The most significant cost driver is essentially the general theme of what we’ve been talking about. If you’re buying bandwidth in one year increments or shorter — in some cases our customers are looking for even shorter — that is the most significant cost driver. But there are others. Adding additional frequency bands that require increased backhaul capabilities, steerable beams — which require multiple transponders — and redeploying bandwidth are other cost drivers. Airborne requirements can also be pricey. They use smaller antennas and require higher throughput, so that’s kind of a bad combination. The higher throughput with the smaller antenna means you’re going to need more bandwidth to meet the requirements.
Via Satellite: What are some positive things the government can learn from the Navy’s procurement strategy?
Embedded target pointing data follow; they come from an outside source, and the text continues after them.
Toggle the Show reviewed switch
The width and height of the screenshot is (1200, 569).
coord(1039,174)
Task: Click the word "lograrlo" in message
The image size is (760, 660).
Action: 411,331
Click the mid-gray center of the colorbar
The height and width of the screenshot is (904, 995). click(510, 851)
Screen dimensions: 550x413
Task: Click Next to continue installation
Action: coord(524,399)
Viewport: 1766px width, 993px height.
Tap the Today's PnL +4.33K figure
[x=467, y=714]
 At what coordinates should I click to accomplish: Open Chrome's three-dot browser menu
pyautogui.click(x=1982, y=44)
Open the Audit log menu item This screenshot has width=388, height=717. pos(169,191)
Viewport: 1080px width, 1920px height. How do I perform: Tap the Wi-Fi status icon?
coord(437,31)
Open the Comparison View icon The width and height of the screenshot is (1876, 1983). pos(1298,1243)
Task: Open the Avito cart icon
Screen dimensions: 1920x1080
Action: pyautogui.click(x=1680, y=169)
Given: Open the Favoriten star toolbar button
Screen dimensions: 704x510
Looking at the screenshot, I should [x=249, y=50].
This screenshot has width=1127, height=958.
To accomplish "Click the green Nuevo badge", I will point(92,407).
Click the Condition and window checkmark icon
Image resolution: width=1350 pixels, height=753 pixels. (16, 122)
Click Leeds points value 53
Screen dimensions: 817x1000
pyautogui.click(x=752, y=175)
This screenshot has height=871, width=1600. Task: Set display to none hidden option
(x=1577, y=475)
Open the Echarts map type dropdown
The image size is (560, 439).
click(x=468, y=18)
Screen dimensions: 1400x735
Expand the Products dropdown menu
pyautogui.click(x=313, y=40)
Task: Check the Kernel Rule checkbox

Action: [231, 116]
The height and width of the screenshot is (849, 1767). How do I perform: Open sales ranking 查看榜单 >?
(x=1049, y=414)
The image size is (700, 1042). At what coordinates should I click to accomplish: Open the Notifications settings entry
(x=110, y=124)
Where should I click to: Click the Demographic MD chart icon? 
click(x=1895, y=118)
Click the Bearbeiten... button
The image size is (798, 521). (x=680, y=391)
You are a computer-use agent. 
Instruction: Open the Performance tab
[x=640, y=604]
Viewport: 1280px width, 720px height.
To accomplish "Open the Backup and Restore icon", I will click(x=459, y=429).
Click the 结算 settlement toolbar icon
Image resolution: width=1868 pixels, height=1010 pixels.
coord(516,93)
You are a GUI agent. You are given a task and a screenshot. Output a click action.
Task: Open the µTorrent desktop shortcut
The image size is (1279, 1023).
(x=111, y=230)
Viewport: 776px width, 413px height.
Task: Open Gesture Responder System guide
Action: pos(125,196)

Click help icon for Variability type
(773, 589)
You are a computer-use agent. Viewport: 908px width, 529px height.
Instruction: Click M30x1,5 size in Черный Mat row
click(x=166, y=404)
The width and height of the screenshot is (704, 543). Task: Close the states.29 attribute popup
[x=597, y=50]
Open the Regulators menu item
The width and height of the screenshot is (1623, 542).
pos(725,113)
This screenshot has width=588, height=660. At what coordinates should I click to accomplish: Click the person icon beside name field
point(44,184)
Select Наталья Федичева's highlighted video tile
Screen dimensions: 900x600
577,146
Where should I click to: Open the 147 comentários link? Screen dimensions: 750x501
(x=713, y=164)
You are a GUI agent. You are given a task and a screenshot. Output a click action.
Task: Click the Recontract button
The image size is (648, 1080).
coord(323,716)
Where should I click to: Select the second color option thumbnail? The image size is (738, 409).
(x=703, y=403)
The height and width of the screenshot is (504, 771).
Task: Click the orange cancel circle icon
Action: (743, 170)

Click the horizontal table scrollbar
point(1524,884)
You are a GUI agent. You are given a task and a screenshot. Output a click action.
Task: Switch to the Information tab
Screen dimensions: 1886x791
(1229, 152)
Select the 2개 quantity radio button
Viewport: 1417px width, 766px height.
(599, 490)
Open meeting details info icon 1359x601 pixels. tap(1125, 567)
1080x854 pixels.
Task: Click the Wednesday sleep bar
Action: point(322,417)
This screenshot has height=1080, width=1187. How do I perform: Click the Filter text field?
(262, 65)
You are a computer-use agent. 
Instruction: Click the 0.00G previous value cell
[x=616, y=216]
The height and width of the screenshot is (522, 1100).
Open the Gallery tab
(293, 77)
The Navy has a model where instead of buying by satellite they purchase by region. That language goes into contracts and makes it easy for us to develop strategies for solutions. It doesn’t have to be a particular satellite. During the life of the contract we can change those satellites out without having to change the scope of the contract.
Via Satellite: What can the U.S. government learn from the procurement strategies of other governments?
In the specific case of the U.K. Ministry of Defense (MOD), we can learn that you save money by procuring longer periods of time. One MOD contract for COMSATCOM that I am familiar with is a 20-year contract. It’s for a complete end-to-end solution, meaning everything including installation, the lifecycle support and even the training of operators onboard ships. In that particular case, the contract requirements call for the vendor or the contractor to be completely responsible for end-to-end solutions. If there is an outage of any sort in that COMSATCOM service, they are responsible and they have to pay an outage credit. That really incentivizes the contractor to make it right. With a 20-year contract like that, you have the ability to really emphasize an efficient, highly reliable solution. The government really benefits from that.
Via Satellite: Subscriptions services replace the legacy Inmarsat contract under COMSATCOM. Do you see this as a step forward for the government?
In some special cases yes, I see that as a step forward, and I see why that would be an advantage for the government. However, most of the government customers that we deal with are looking for a customized solution that you find in CS2. They want something that is not necessarily cookie-cuttered out of a subscription service. It could benefit sometime in the future, but most customers are looking for tailored end-to-end solutions to meet their specific requirements.
Via Satellite: What can the government learn from how the commercial industry procures Satcom?
There are times where a commercial outfit, because they have a very good handle on the demand signal from their customers, can pre-buy transponders for multiple years for a lot of bandwidth. That’s a distinct advantage. Ninety percent of our business at SES is commercial. Those procurements are achieved typically even before the satellite is launched. They know exactly who their customers are going to be, so our commercial designers will design the satellite specifically for that customer. Once it’s in orbit and ready to deliver service, it’s already a done deal. The government can benefit from that [model]. If we knew more in advance, we could better address the specific needs of the government. There are already some concepts out there where we are building a satellite to address the specific needs of the government, but it’s not as robust as what we do for commercial customers.